Shelley ringing is similar, except that the clappers are each positioned the same direction. Using this technique, a ringer can then ring two bells simultaneously with one movement. Shelley is typically used to ring two notes, an octave apart. The motion of the clappers in the same plane makes feasible techniques which generally require this, such as martellato, vibrato and shake, all of which are difficult (if not impossible) to achieve with four-in-hand ringing. The Shelley technique can also be used to ring two notes separately by striking the primary bell sideways and the secondary bell forward in an action like tapping your fingers.
There are several ways to play six bells at a time (i.e., to ring three bells in each hand). One way is to pick two bells up as if you were Shelly ringing, then pick the third up between your pinky and ring fingers (a 'triple shelly'). All three bells ring together when ringing in a knocking motion. A second way is to pick up the third bell sideways so that the clapper swings outward. Ringers with good control can then ring the first bell without ringing the third bell, allowing the ringer to play three different notes in one hand. 

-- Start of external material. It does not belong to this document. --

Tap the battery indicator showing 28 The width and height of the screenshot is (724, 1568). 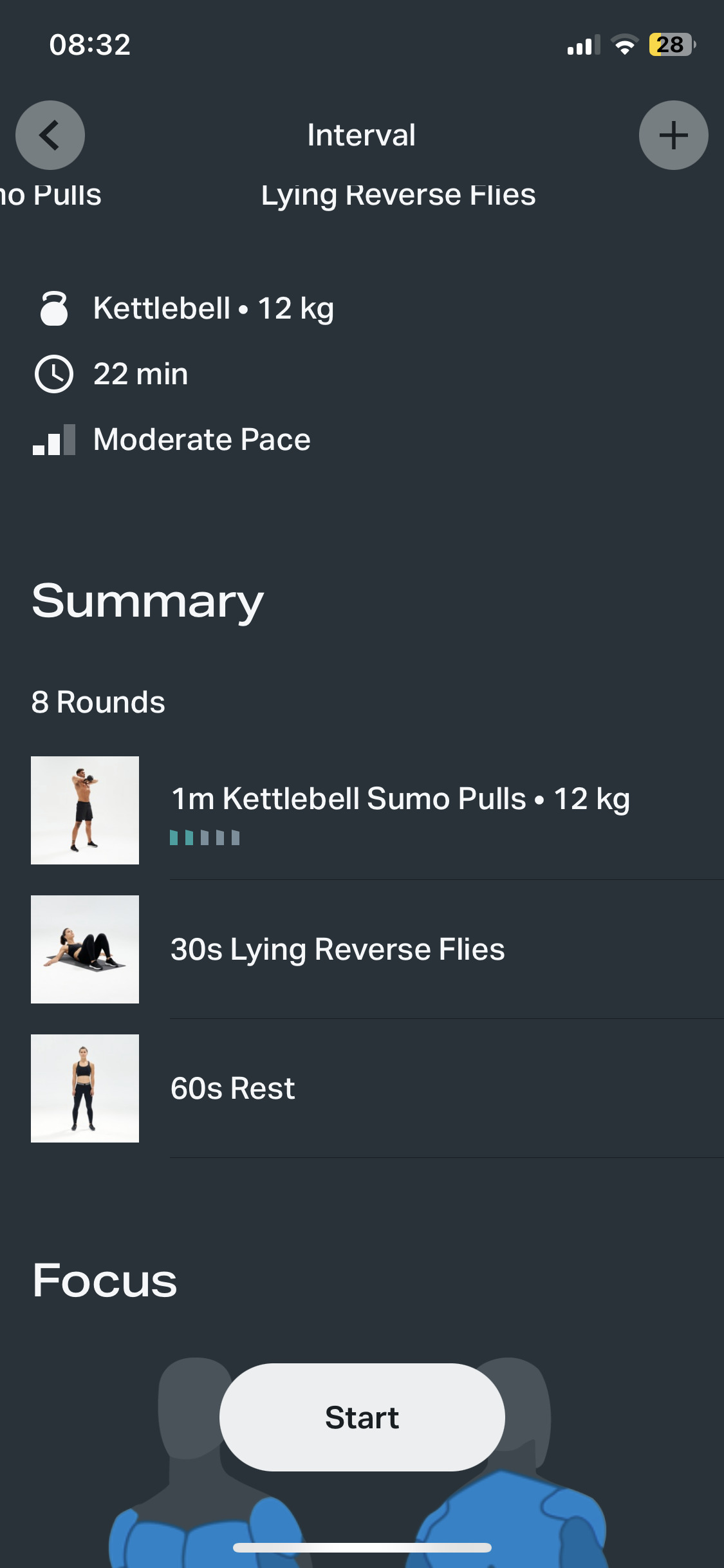point(672,44)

Weaving is the technique of playing a succession of bells by changing which bell is in each hand as required. This is used by bass bell ringers and solo/small ensemble ringers. The large size and weight of bass bells makes four-in-hand ringing impractical and often a solo or small ensemble ringer will need to move up and down a range of bells, possibly sharing them with others. This technique means that more than two bells can be rung in short succession, using the table to damp the bell and free the hand to pick up the next bell. If the ringing sequence requires bells to be rung in tonal order, this technique often results in a weaving pattern as the ringer must often reach across their body for the next bell in the sequence.  Weaving can also be used in combination with the four-in-hand in a technique called "traveling four-in-hand". By combining the ability to hold two bells in each hand, with the ability to quickly drop and pick up the secondary bell of a Four-in-hand, a ringer has quick access to several bells.

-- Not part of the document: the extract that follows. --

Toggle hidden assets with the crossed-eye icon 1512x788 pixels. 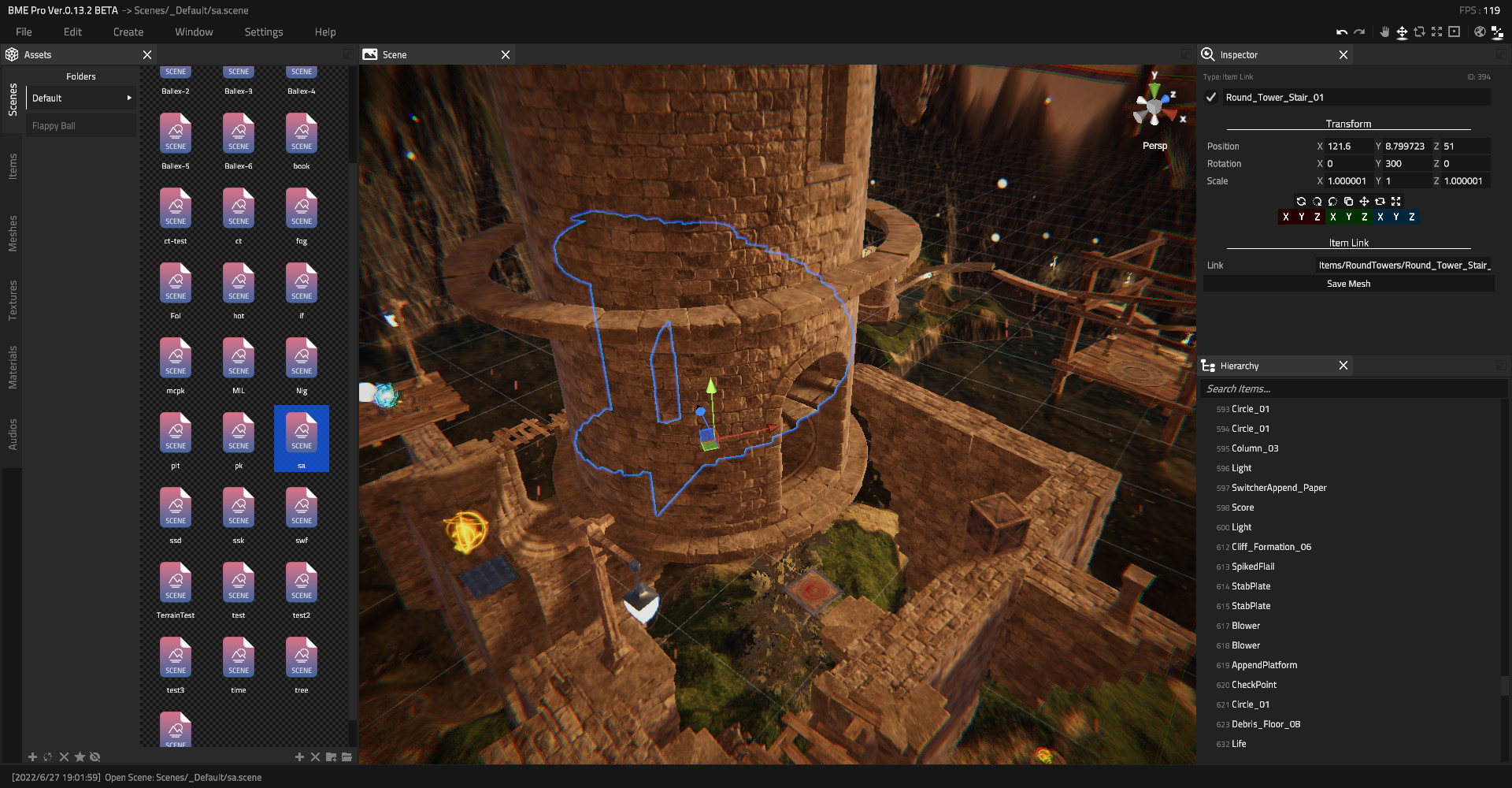(95, 757)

There are other ways to play music with handbells besides traditional ringing. Other techniques include plucking, shaking (or trilling), table damping (or martellato), and malleting bells (both on the table and suspended).

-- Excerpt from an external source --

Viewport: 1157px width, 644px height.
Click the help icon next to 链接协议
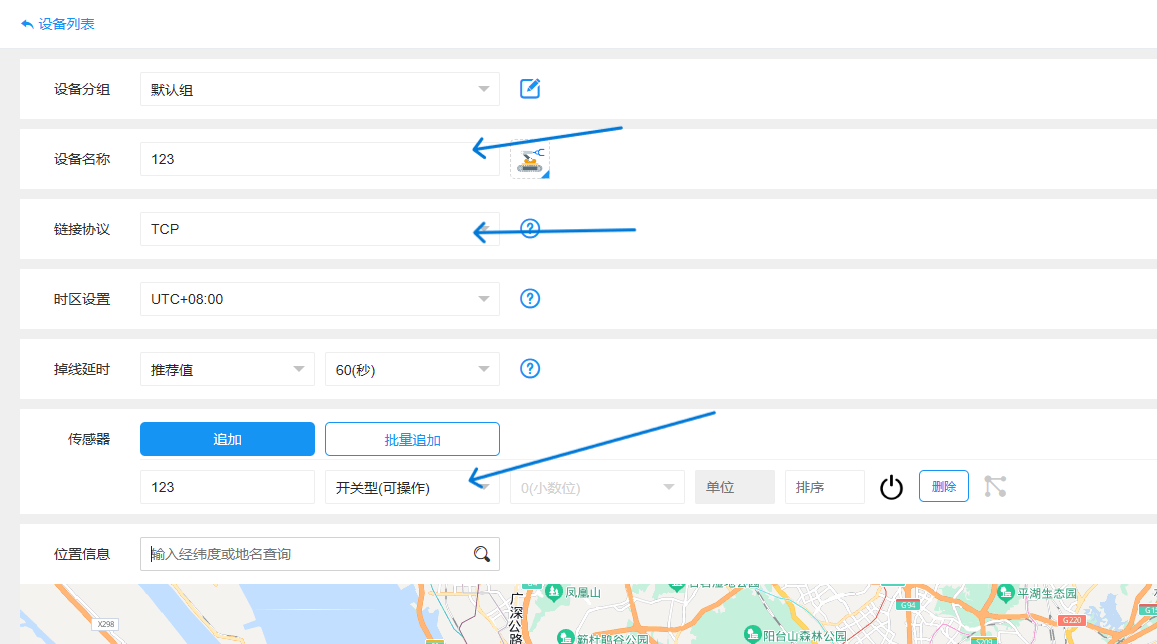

Shaking is accomplished by rapidly ringing the bell back and forth so that the clapper strikes both the front and back of the bell casting in quick succession. This technique created a continuous tone, as opposed to normal ringing in which the tone decays rapidly after being rung. Because of their size, bass bells are rarely shaken.
Martellato also creates a staccato tone and is accomplished by striking the bell into the foam-covered table in such a way that the clapper strikes the casting immediately after the bell strikes the foam. A variation, called a "Mart Lift" is accomplished by lifting the bell casting off the table very soon after the clapper strikes. This creates a staccato tone followed by a softened sounding of the bell.
Malleting bells involves using one of several types of rubber, plastic or yarn-wrapped mallet to strike the casting of the bell. This can create a staccato tone when the casing is pressed into foam, a normal ringing tone when the bell is suspended or even a drum-roll effect when multiple mallets are used. Suspended malleting can be employed to create a bell tree which allows many bells to be played by one ringer.
Echo technique adds a brief pulse of increased volume to a sustained handbell note. This is accomplished by gently touching the rim of a vibrating bell to the padded table.
The sound of the Singing Bell technique is similar to the sound a wine glass makes as its rim is stroked with a wet fingertip, and is accomplished in much the same way. A short wooden dowel or stick is touched to the outside of the rim of a handbell, which is being held in the other hand. The dowel is then used to stroke the rim of the bell in a circular or "stirring" motion.